I mentioned I had met Queen Ayrenn, and that it appeared she had taken me into her confidence. I understated the matter somewhat, primarily because I assumed the warm demeanor was merely a gambit on her part. It seemed inconceivable someone well trained in high court politics would so readily adopt a near-stranger into her inner circle. It was more likely she recognized the name of my house and was attempting to curry favor from you, rather than wishing to form any real connection with me.
Apparently, however, it was no front. Despite my name, my associations with the Telvanni, a thousand other details a Queen should certainly be expected to notice, she nonetheless assumes I am an Altmer. Her rebellious days as an adventurer have not been misconstrued by rumor; deep in her heart she is truly a wild thing, and she still yearns to explore tombs and tussle with bandits, rather than ruling. I originally cursed inwardly that I met her straight off the road, still covered in dust with fresh gouges in my staff and scorch marks on my robes, but now I understand it was the best possible introduction. She trusts me, far more than she should, partly because she believes she sees herself in me; she has outright said as much.
Enough preamble; I have incredible, impossible news: the Orrery at Elden Root is once again functional. It was not an easy task to accomplish, and it’s entirely possible that a Khajiit god is now angry with me, but I am certainly not fond of him, either, the rapacious bastard. That’s a fight for another day, however, and it did have a purpose. The Orrery was reconstructed and brought back to life because the Bosmer insisted they needed divine proof of the Queen’s right to rule, proof that only the Orrery could provide… they then tasked the Queen (or, more properly, the Queen’s agents) with finding the items necessary to reinvigorate the ancient machine and bring it back to life. When the Bosmer mages explained the mantle of a god was needed to re-spark the Orrery, I had to repress a laugh – of all the ways to passively block Queen Ayrenn’s ascension, requiring her champion to take on a god is actually a fairly intelligent choice. But I was successful.
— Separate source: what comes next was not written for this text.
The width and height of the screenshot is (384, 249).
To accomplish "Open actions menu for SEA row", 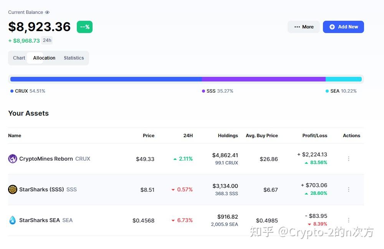I will (x=349, y=220).
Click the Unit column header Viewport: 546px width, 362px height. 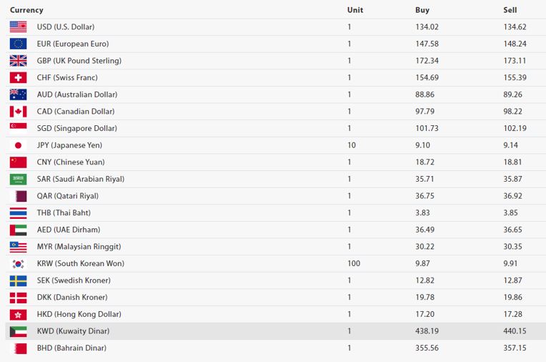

The trick required the Khajiit god’s mantle because in order to fire the machine an operator has to be in three places simultaneously to manipulate the controls; the god’s mantle allowed this. But you have other ways of being in three places at once, do you not? It seems to me that some of the Ayleid ruins in your journals might be worth re-visiting, with this trick in mind. Perhaps there’s another Orrery still undamaged enough to function, if fired correctly.
I am, of course, including a complete, detailed report of the machine’s functions, with sketches of the controls and relevant information about the Orrery’s construction, astral alignments, and other esoteric data you will require.
One additional note of import: Prince Naemon is dead. The official story is that he died a hero. The truth is that he attempted to subvert Ayrenn’s ascension by diving into the Orrery before her and claiming the right to rule for himself. The machine transformed him to a monster, and I was finally allowed the joy of killing him, which – to be perfectly frank – has long needed doing. It was obvious he was at least tacitly involved in his wife’s coup attempt, and if Ayrenn weren’t so soft she would have ordered his execution immediately after we discovered the depth of Esme’s treachery. I started to suggest it, but understood it would have damaged Ayrenn’s trust in me, and it seemed reasonable to assume I’d be given a chance to kill him later, so I waited and the chance did indeed come to pass.
That is more than enough for now. I will cease my ramblings and let you turn to the Orrery’s schematics, assuming you have not already done so.